### Problem
Leave out all pictures while repeating the records exactly and completely.

+---+

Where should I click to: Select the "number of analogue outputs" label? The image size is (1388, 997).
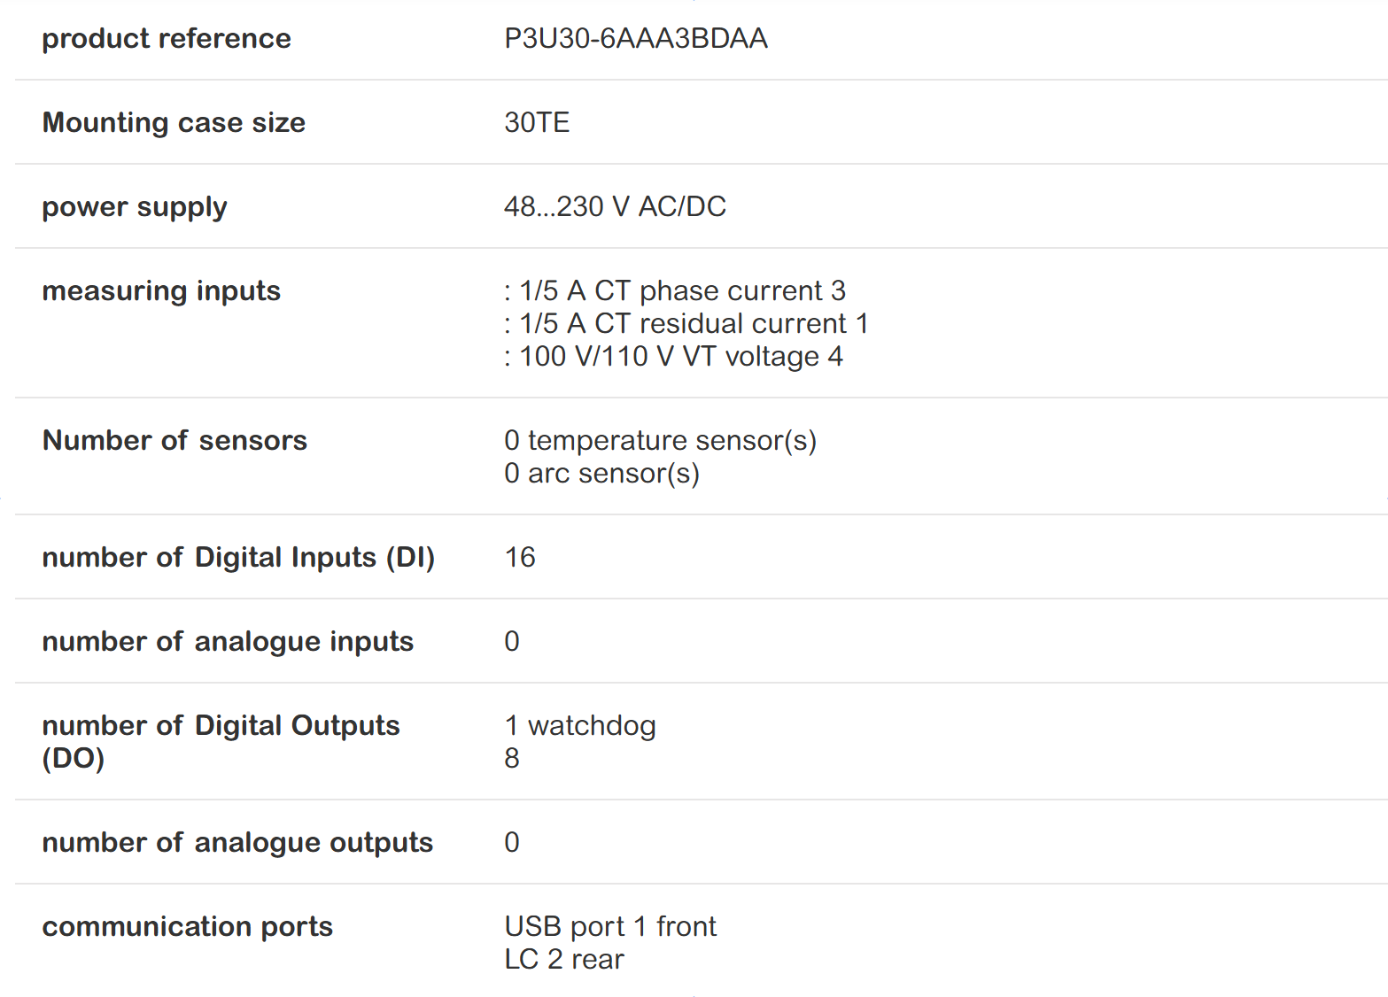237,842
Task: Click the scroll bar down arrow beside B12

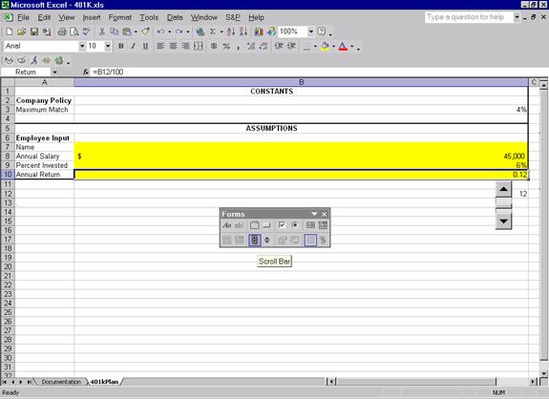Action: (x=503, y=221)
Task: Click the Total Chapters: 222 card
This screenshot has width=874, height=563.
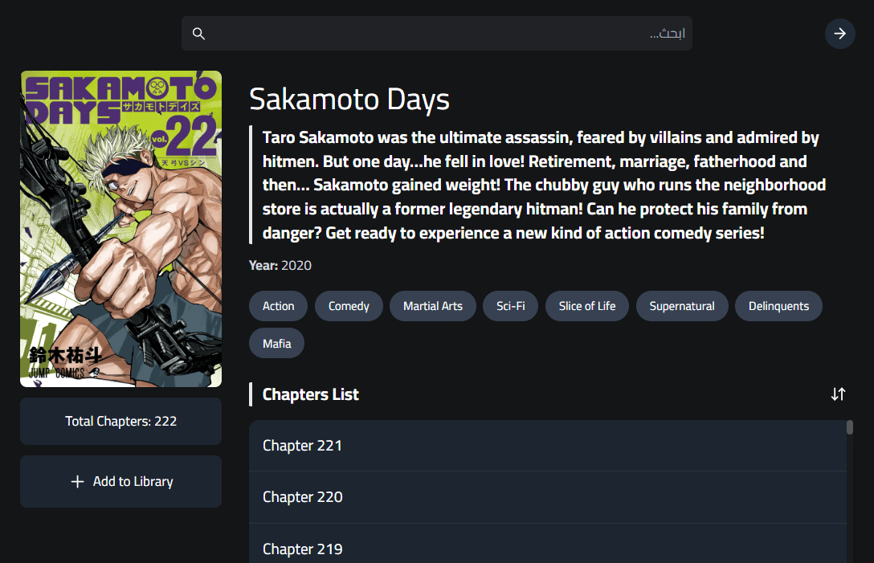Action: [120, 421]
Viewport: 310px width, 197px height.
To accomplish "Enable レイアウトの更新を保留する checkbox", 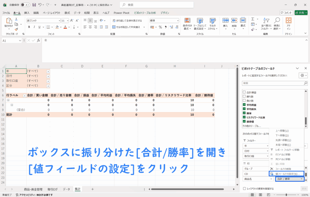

+---+

### Result
Where should I click to: Select the "number of analogue outputs" label? The image size is (1388, 997).
237,842
Task: Click the scroll bar down arrow beside B12

Action: (x=503, y=221)
Task: Click the Total Chapters: 222 card
This screenshot has width=874, height=563.
Action: [120, 421]
Viewport: 310px width, 197px height.
To accomplish "Enable レイアウトの更新を保留する checkbox", 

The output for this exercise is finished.